I had some curious conversation the next morning with Miss Ambient, whom I found strolling in the garden before breakfast The whole place looked as fresh and trim, amid the twitter of the birds, as if, an hour before, the housemaids had been turned into it with their dustpans and feather-brushes, I almost hesitated to light a cigarette, and was doubly startled when, in the act of doing so, I suddenly perceived the sister of my host, who had, in any case, something of the oddity of an apparition, standing before me. She might have been posing for her photograph. Her sad-colored robe arranged itself in serpentine folds at her feet; her hands locked themselves listlessly together in front; and her chin rested upon a cinque-cento ruff. The first thing I did, after bidding her good-morning, was to ask her for news of her little nephew,—to express the hope that she had heard he was better. She was able to gratify this hope, and spoke as if we might expect to see him during the day.
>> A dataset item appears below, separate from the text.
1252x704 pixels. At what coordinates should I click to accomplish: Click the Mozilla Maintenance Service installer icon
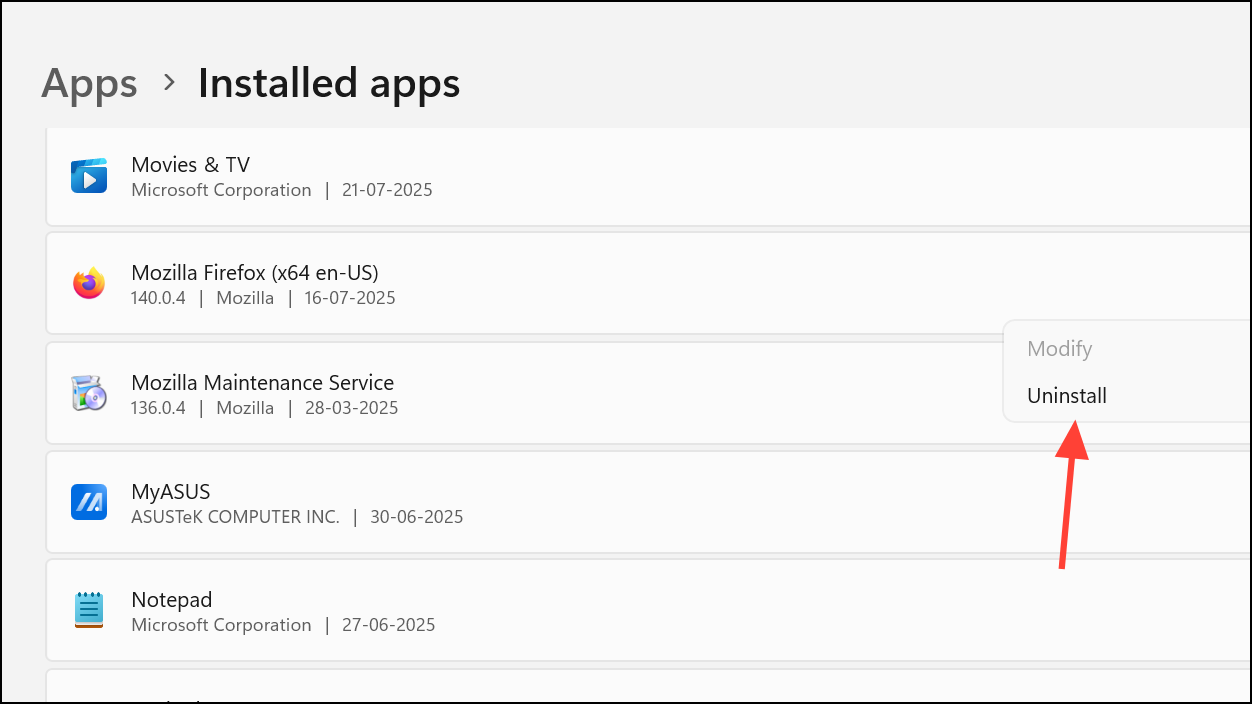pyautogui.click(x=88, y=393)
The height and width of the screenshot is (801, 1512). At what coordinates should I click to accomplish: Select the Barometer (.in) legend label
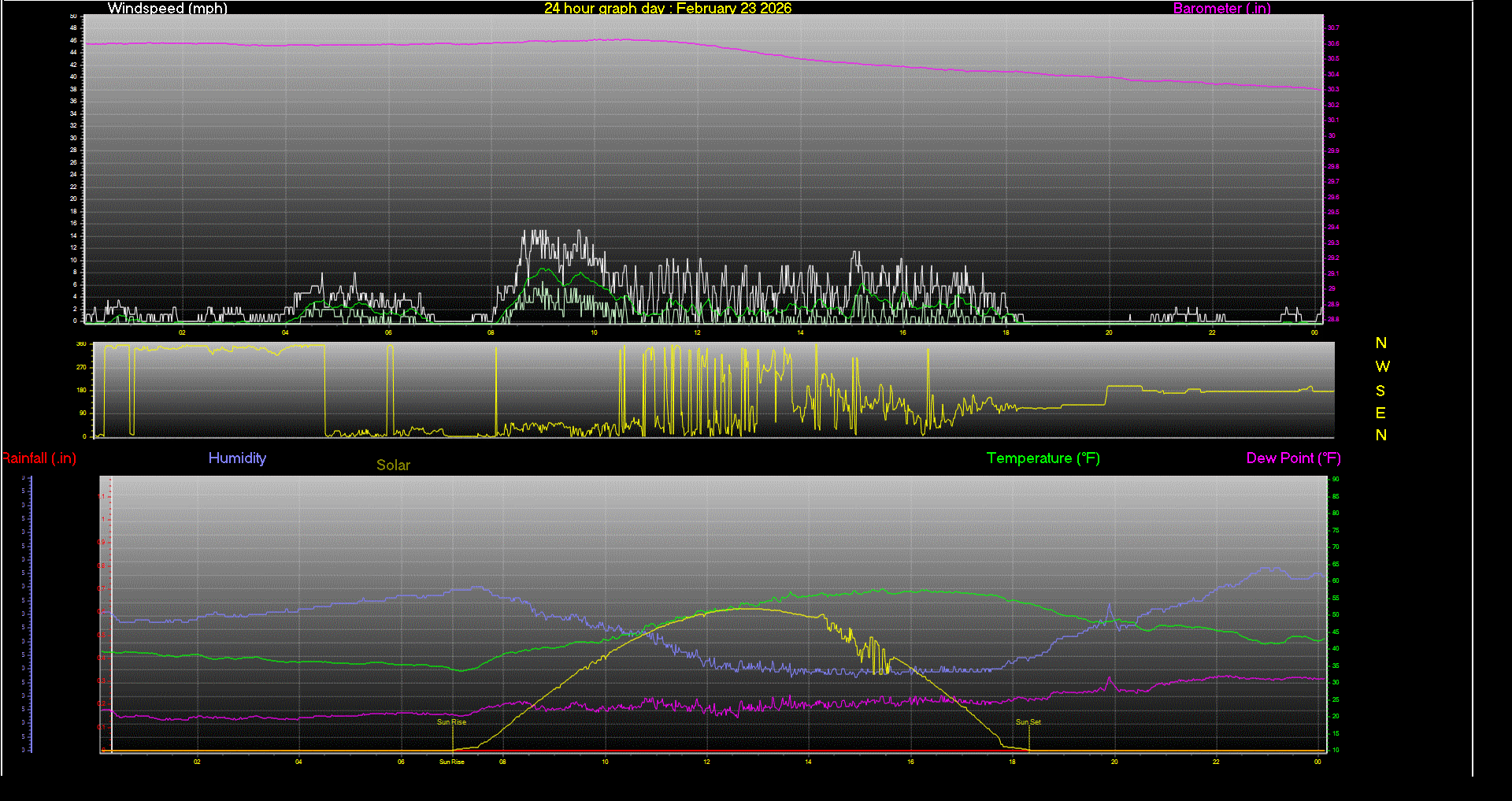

We walked through the shrubberies together, and she gave me a great deal of information about her brother’s ménage, which offered me an opportunity to mention to her that his wife had told me, the night before, that she thought his productions objectionable.
“She does n’t usually come out with that so soon!” Miss Ambient exclaimed, in answer to this piece of gossip. “Poor lady, she saw that I am a fanatic.” “Yes, she won’t like you for that. But you must n’t mind, if the rest of us like you! Beatrice thinks a work of art ought to have a ‘purpose.’ But she’s a charming woman—don’t you think her charming?—she’s such a type of the lady.”
“She’s very beautiful,” I answered; while I reflected that though it was true, apparently, that Mark Ambient was mismated, it was also perceptible that his sister was perfidious. She told me that her brother and his wife had no other difference but this one, that she thought his writings immoral and his influence pernicious. It was a fixed idea; she was afraid of these things for the child. I answered that it was not a trifle—a woman’s regarding her husband’s mind as a well of corruption, and she looked quite struck with the novelty of my remark. “But there has n’t been any of the sort of trouble that there so often is among married people,” she said. “I suppose you can judge for yourself that Beatrice isn’t at all—well, whatever they call it when a woman misbehaves herself. And Mark does n’t make love to other people, either. I assure you he does n’t! All the same, of course, from her point of view, you know, she has a dread of my brother’s influence on the child—on the formation of his character, of his principles. It is as if it were a subtle poison, or a contagion, or something that would rub off on Dolcino when his father kisses him or holds him on his knee. If she could, she would prevent Mark from ever touching him. Every one knows it; visitors see it for themselves; so there is no harm in my telling you. Isn’t it excessively odd? It comes from Beatrice’s being so religious, and so tremendously moral, and all that and then, of course, we must n’t forget,” my companion added, unexpectedly, “that some of Mark’s ideas are—well, really—rather queer!”